“It would allow people to enter a facility, a classroom, or the Metro by scanning their fingertips to make sure they are negative to COVID-19. We would be able to live a life in which human touch would be less dangerous, and we could return to enjoying in-person meetings.”
— Emanuela Marasco, assistant professor in the Department of Information Sciences and Technology
Detectives use fingerprints to solve crimes, and a Mason Engineering researcher wants to use fingertips to detect COVID-19.
Emanuela Marasco, an assistant professor in the Department of Information Sciences and Technology (IST), is working on a contactless fingertip imaging system that would quickly identify people with COVID-19. The project involves the selection of a panel of substances formed by the body during metabolism that are specific to the infectious disease.
“Our study will evaluate the sensitivity of sweat metabolite biometrics (body measurements) for detecting the COVID-19 infection in people with and without symptoms,” says Marasco, who is collaborating with researchers at the National Institutes of Health. “Monitoring biomarkers in sweat is non-invasive, and it could be much more accurate than a temperature check, which is what is currently used.”
Marasco received a $100,000 EAGER (Early-concept Grants for Exploratory Research) Award from the National Science Foundation for her project, “COVID-19 Real-time Detection via Hyperspectral Analysis of Sweat Metabolite Biometrics."
The EAGER Award is meant to support bold, potentially transformative research ideas in their early stages of development.
Real-time testing for COVID-19 can help us to isolate the infected population including the healthy carriers, says Marasco, a researcher with Mason’s Center for Secure Information Systems (CSIS). “We are creating a new methodology that can acquire sweat metabolites specifically altered by COVID-19 to be processed through machine learning strategies for automatic diagnosis.
“The proposed methodology is based on a radically different approach using the imaging of data to capture a rich signal that can be processed through pattern recognition techniques,” she says.
Max Albanese, an associate professor in IST and associate director of CSIS, says that “should this research effort produce encouraging results in a relatively short period of time, the technology could be deployed at Mason and become an integral part of the Safe Return to Campus Plan.
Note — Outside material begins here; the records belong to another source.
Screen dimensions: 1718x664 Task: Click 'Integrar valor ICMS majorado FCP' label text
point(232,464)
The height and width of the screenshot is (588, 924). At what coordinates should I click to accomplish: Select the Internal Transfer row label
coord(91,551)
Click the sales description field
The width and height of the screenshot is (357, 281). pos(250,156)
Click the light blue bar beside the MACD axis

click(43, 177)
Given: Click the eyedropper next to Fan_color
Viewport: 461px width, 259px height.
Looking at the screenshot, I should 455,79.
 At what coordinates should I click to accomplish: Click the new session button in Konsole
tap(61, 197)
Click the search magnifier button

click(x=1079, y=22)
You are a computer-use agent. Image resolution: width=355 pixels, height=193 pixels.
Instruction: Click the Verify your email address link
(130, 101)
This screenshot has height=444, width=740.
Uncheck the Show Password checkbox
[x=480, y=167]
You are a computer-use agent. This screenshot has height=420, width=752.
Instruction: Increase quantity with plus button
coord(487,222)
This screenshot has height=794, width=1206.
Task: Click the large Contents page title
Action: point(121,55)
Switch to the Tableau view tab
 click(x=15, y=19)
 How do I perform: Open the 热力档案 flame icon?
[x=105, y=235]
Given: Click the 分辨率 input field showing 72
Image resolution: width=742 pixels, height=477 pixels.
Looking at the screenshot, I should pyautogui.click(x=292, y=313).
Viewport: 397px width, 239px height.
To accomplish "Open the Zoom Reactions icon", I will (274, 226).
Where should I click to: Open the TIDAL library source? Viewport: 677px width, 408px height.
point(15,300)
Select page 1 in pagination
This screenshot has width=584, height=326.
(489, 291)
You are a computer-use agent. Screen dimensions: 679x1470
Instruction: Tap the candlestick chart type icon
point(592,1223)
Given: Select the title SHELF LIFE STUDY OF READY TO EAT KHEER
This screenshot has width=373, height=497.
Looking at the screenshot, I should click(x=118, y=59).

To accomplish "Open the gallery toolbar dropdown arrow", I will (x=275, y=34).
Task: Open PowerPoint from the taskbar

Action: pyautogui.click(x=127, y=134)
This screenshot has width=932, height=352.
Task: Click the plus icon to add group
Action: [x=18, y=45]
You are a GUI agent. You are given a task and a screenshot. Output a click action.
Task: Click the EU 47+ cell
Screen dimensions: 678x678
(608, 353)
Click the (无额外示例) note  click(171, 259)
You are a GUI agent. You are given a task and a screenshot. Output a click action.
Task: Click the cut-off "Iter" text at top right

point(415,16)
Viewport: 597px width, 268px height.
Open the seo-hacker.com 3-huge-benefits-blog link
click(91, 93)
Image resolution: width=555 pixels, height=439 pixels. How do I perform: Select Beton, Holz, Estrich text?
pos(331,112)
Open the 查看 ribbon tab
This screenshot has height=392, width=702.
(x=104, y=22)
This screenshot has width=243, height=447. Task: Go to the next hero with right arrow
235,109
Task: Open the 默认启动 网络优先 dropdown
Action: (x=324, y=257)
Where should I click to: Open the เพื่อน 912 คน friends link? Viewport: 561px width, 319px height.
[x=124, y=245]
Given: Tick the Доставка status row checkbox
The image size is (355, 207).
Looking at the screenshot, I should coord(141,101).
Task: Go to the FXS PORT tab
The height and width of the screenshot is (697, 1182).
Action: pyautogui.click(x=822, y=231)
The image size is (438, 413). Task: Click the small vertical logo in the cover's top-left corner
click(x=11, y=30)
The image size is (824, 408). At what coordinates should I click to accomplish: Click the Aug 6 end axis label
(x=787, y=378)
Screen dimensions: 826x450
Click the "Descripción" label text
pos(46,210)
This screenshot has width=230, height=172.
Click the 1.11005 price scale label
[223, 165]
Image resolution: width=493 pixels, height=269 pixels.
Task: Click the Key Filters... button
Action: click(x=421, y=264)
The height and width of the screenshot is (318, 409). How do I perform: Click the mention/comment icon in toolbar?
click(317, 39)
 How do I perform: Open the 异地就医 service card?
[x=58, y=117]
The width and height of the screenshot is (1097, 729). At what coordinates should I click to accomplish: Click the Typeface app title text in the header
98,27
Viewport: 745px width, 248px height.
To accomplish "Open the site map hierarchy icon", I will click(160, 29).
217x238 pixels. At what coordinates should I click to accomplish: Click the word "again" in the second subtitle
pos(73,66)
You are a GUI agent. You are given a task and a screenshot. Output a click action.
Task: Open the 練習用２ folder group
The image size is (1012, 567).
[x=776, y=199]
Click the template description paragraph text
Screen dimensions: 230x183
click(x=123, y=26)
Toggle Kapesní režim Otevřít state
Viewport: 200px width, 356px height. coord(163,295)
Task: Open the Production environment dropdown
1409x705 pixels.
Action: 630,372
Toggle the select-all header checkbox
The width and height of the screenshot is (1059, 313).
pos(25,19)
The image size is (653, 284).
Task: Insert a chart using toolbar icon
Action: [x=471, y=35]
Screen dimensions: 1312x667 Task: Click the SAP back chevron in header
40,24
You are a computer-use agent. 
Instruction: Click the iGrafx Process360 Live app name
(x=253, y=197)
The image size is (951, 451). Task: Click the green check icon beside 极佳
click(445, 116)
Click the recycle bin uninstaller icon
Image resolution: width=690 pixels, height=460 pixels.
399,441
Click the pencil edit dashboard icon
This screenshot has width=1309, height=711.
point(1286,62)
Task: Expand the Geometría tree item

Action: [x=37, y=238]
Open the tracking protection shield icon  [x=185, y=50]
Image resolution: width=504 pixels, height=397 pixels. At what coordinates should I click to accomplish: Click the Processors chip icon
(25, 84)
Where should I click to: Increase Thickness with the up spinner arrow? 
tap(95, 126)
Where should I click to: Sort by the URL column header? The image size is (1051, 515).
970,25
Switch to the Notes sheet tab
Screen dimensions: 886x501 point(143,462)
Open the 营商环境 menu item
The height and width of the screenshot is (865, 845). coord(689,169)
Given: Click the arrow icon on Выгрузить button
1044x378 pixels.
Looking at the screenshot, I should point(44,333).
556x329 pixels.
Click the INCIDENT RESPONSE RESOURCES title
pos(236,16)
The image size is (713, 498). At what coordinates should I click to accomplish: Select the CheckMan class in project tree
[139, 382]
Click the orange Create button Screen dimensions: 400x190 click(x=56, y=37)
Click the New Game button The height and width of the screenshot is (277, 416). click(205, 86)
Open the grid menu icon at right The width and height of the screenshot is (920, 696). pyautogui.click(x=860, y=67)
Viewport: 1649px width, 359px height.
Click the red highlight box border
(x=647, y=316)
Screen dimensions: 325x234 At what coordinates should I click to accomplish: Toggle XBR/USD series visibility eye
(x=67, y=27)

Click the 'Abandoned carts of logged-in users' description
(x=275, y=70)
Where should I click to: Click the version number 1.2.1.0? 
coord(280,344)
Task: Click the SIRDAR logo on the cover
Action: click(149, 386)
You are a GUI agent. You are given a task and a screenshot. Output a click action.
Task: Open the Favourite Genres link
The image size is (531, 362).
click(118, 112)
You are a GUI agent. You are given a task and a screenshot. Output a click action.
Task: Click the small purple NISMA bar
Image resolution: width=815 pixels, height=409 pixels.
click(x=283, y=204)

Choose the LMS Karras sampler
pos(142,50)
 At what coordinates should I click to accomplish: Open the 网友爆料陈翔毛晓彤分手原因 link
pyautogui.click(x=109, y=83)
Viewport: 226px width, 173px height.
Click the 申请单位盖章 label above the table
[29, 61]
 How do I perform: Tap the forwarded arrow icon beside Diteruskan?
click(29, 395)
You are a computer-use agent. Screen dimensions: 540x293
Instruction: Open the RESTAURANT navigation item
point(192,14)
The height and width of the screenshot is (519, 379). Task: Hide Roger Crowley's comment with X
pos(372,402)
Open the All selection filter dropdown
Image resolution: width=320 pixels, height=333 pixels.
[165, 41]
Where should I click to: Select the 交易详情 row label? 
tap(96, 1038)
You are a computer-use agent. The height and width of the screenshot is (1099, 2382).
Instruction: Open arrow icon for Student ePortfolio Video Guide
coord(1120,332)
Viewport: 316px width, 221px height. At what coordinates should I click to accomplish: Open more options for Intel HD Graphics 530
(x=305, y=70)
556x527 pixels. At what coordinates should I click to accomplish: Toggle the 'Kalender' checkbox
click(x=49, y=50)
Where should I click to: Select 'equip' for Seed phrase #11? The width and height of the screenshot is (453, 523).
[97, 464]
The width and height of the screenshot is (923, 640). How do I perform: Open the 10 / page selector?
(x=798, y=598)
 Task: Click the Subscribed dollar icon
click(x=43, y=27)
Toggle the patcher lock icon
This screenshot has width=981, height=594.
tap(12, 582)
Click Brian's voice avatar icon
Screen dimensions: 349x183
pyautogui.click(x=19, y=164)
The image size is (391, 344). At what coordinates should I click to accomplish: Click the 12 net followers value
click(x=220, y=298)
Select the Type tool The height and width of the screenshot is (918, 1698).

The ability to identify and isolate infected individuals is critical to safety on a university campus.”
Andre Manitius, former chair of IST, says Marasco’s current project builds on her previous success. “Emanuela distinguished herself by using digital image processing to analyze capillary lines of fingerprints to detect fingerprints made by fake fingers. The image of the natural skin perspiration helps to authenticate true fingers and detect the fake ones.”
If Marasco’s new project goes as planned, the new system could be available at universities, airports, supermarkets, and social events to test people before they entered a location. It could drastically reduce the spread of the coronavirus and let people return to a lifestyle close to the one they had before the pandemic.
“It would allow people to enter a facility, a classroom, or the Metro by scanning their fingertips to make sure they are negative to COVID-19,” she says. “We would be able to live a life in which human touch would be less dangerous, and we could return to enjoying in-person meetings.”